More campaigns similar to the anti-migration billboard seen in Brussels, commissioned by Hungary's government, could be organised if the country's leaders are “rejected” by the European Parliament, Budapest's secretary of state for international communications told Euronews.
Zoltán Kovács said the billboard was commissioned in response to what he called the European Commission's “pro-migration agenda,” a policy that he claims most Europeans are against and poses a security risk to the region.
“We won't let it go if the Hungarian government is rejected,” he said.
The mobile billboard appeared on the streets of Brussels on Thursday with an image of Guy Verhofstadt — MEP, leader of the liberal ALDE group in the European Parliament and a fierce critic of Hungarian Prime Minister Viktor Orbán.

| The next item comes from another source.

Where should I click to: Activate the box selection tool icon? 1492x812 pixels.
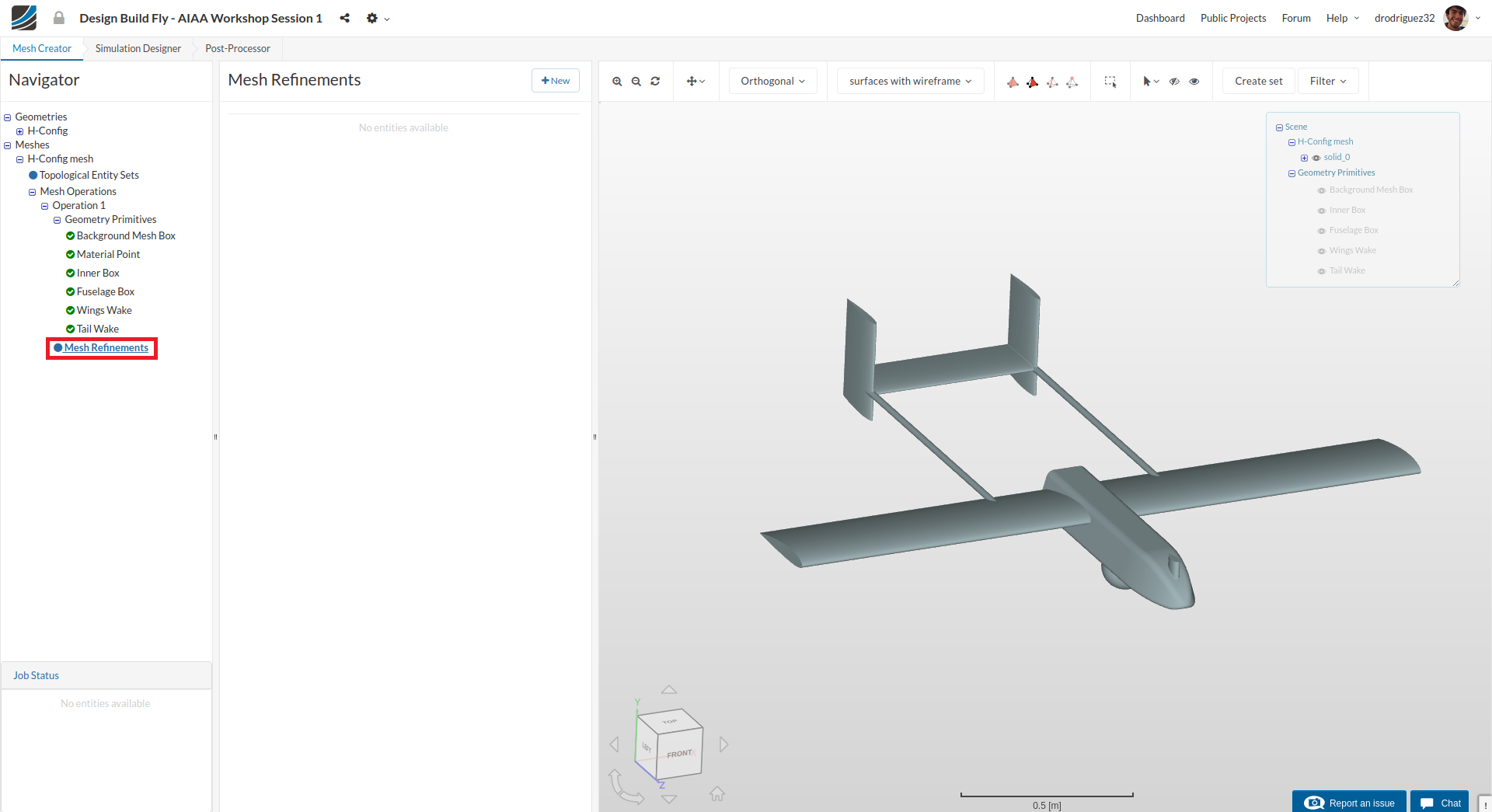[x=1110, y=82]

Kovács added the image of Verhofstadt was chosen as he is a “leading figure of pro-migration in the European parliament.”
The billboard said: "Hundreds have died in terrorist attacks since 2015 but Guy Verhofstadt says: 'We don't have a migration crisis.' This is insane!"
Brussels police stopped the van carrying the billboard, a police spokesperson told Euronews, to draw up a case against the driver but did not disclose on what grounds.
“They put out a van for a migration campaign and we did the same,” Kovács said as he accused Brussels of “double standards”.
Verhofstadt posted a message on his Twitter in response accusing Hungary of copying a similar campaign he ran earlier, but one that prompted migration and freedom of movement in Europe.
Verhofstadt, former Prime Minister of Belgium, said in October that the European Parliament should "cut Orbán loose and send him where he belongs; the dunghill of politics."
The police intervention prompted a response from Hungary, which accused Brussels of censorship.
Orbán has made anti-immigration policy his signature issue and his government has led eastern-European opposition to European Union quotas to distribute migrants around the bloc.
Orban followed the billboard incident closely and the Hungarian government is waiting for a formal explanation from Brussels, Kovács said.
Euronews contacted Guy Verhofstadt’s office for comment but it had not responded at the time of publication.